[What to produce] The lines below from the one with "You are a computer-use" up to and including the one with "Given: Click the 规则向导 (Rule Wizard) button" are what you should set down, exactly and without pictures.

[Records for this task]
=-=-=-=-=
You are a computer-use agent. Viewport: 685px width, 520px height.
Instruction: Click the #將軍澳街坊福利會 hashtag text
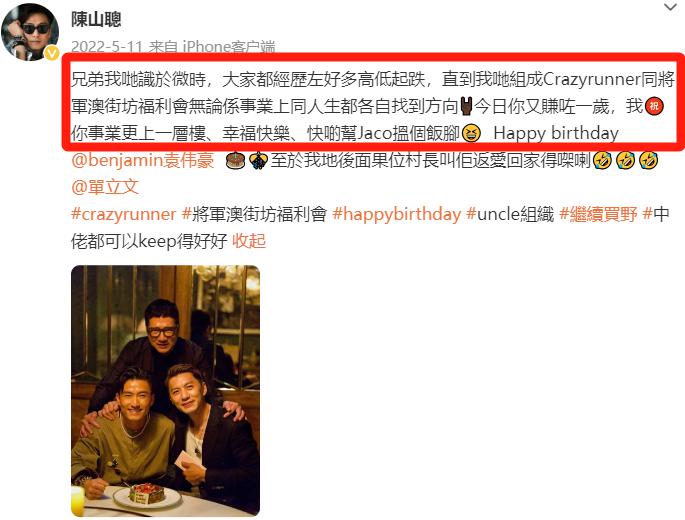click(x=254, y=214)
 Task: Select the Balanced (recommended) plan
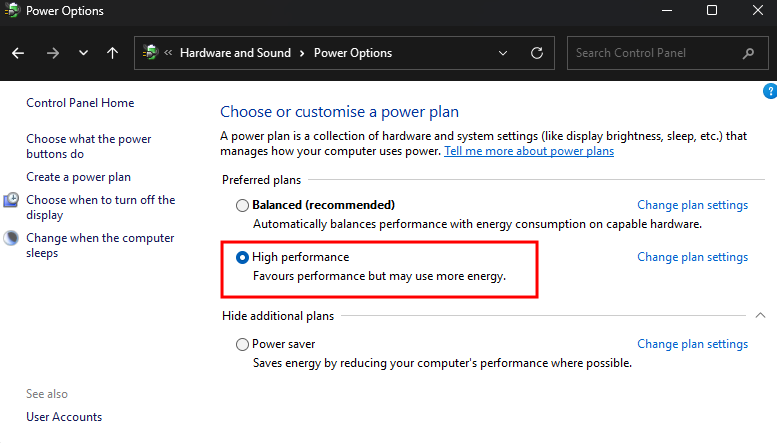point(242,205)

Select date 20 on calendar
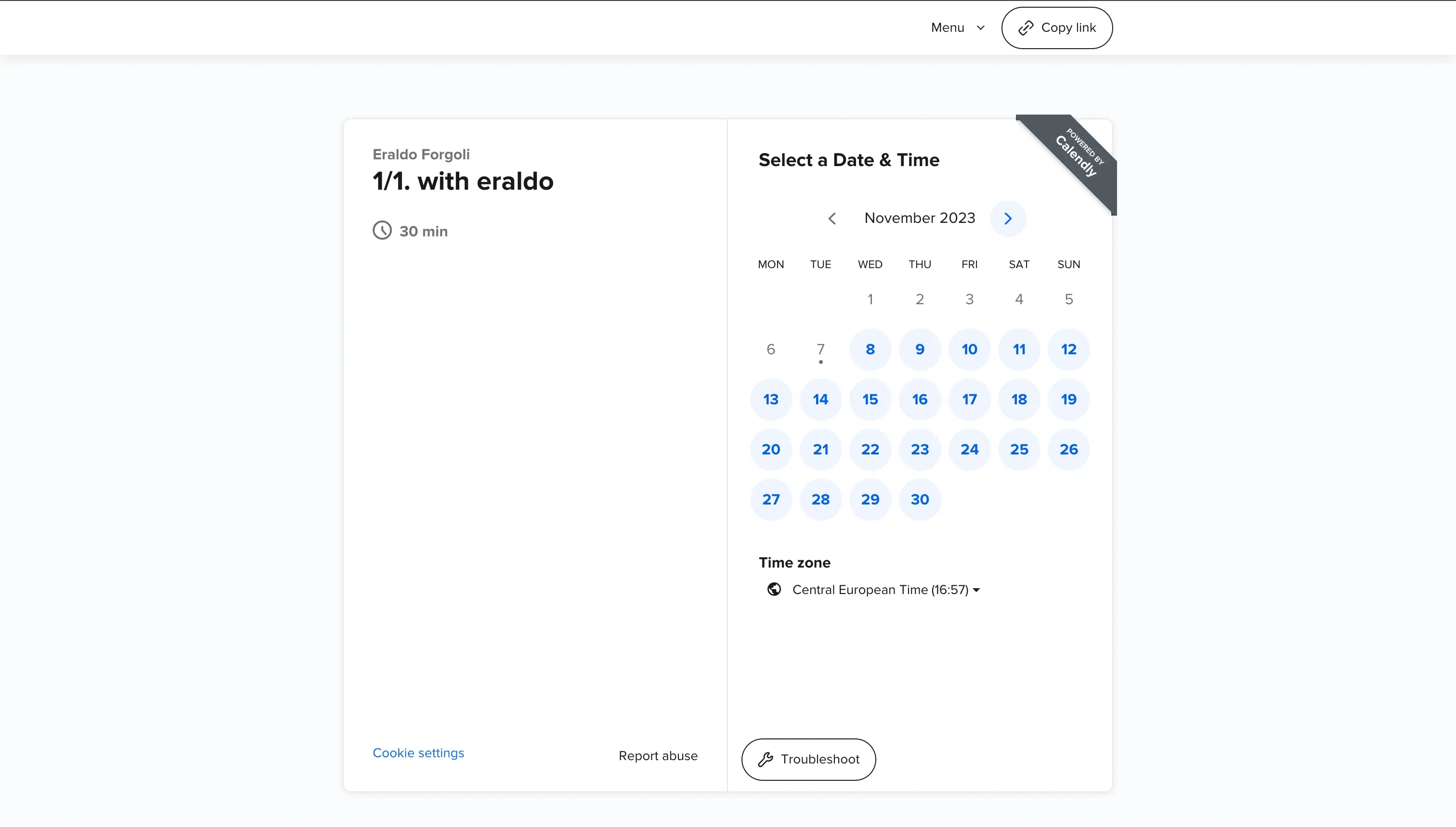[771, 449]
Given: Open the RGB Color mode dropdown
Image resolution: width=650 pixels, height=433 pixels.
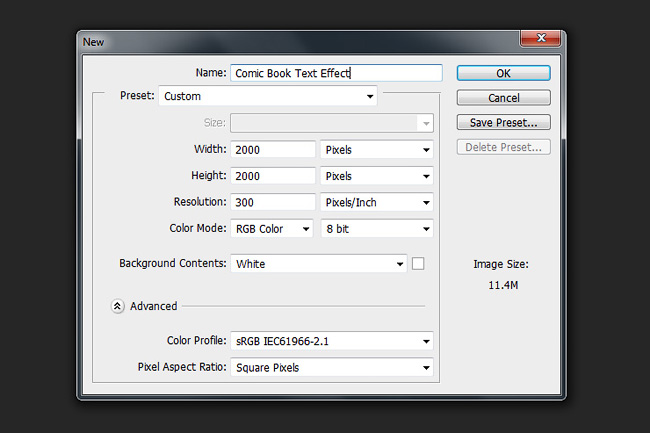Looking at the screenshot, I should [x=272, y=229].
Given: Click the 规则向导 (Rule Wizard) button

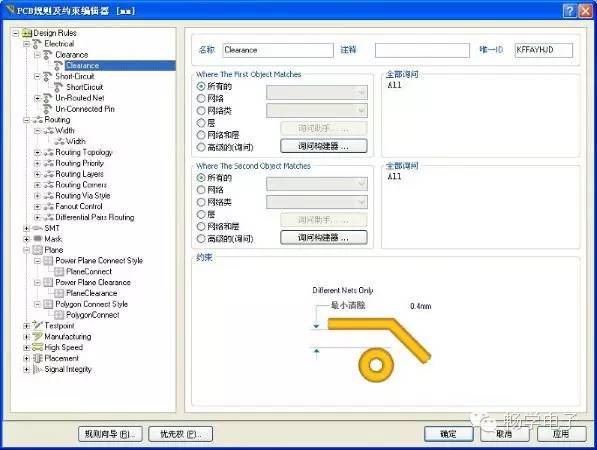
=-=-=-=-=
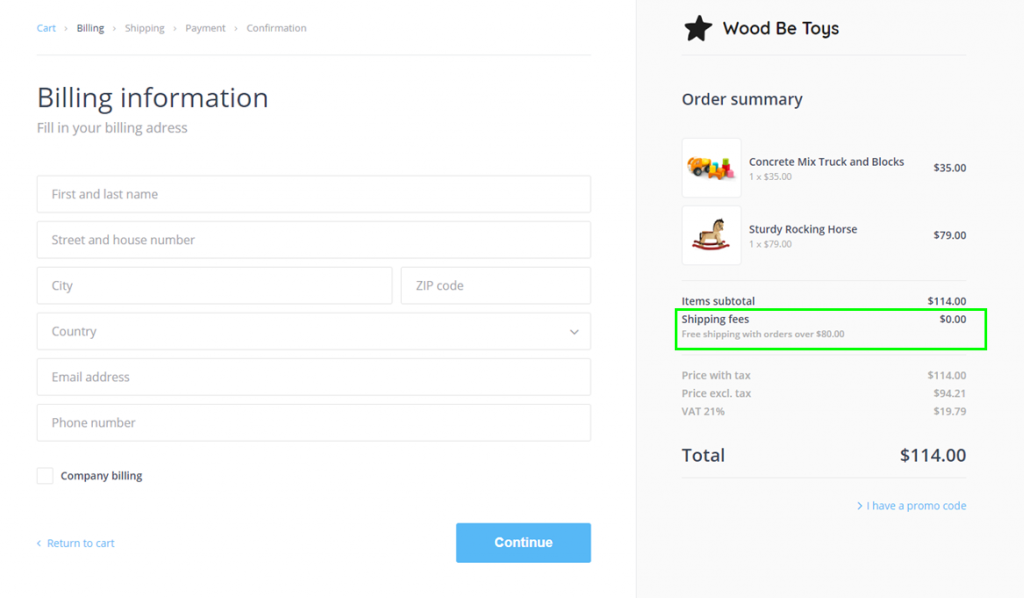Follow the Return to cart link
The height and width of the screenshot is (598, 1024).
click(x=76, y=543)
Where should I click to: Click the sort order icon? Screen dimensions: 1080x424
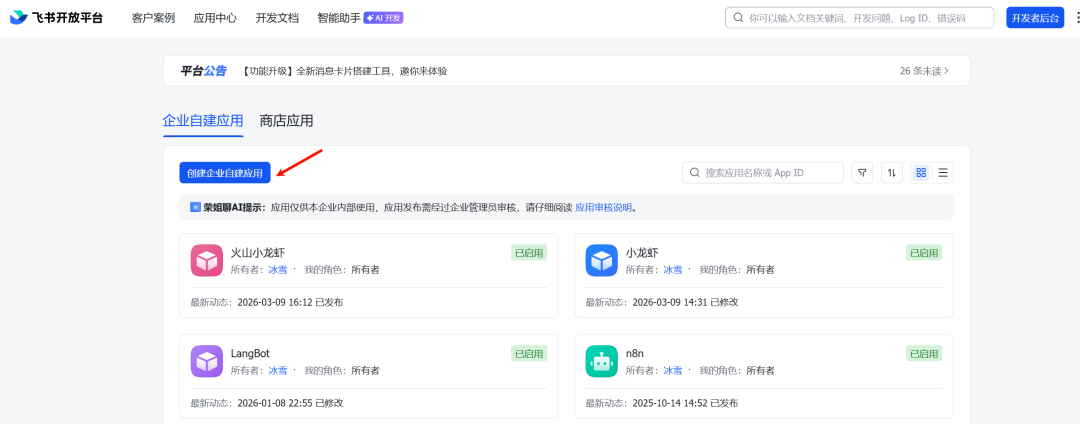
=-=-=-=-=
[Output of the task]
You are a computer-use agent. Viewport: 685px width, 520px height.
Instruction: Click the #將軍澳街坊福利會 hashtag text
click(x=254, y=214)
 Task: Select the Balanced (recommended) plan
point(242,205)

Select date 20 on calendar
[771, 449]
Given: Open the RGB Color mode dropdown
Image resolution: width=650 pixels, height=433 pixels.
Looking at the screenshot, I should [x=272, y=229].
Given: Click the 规则向导 (Rule Wizard) button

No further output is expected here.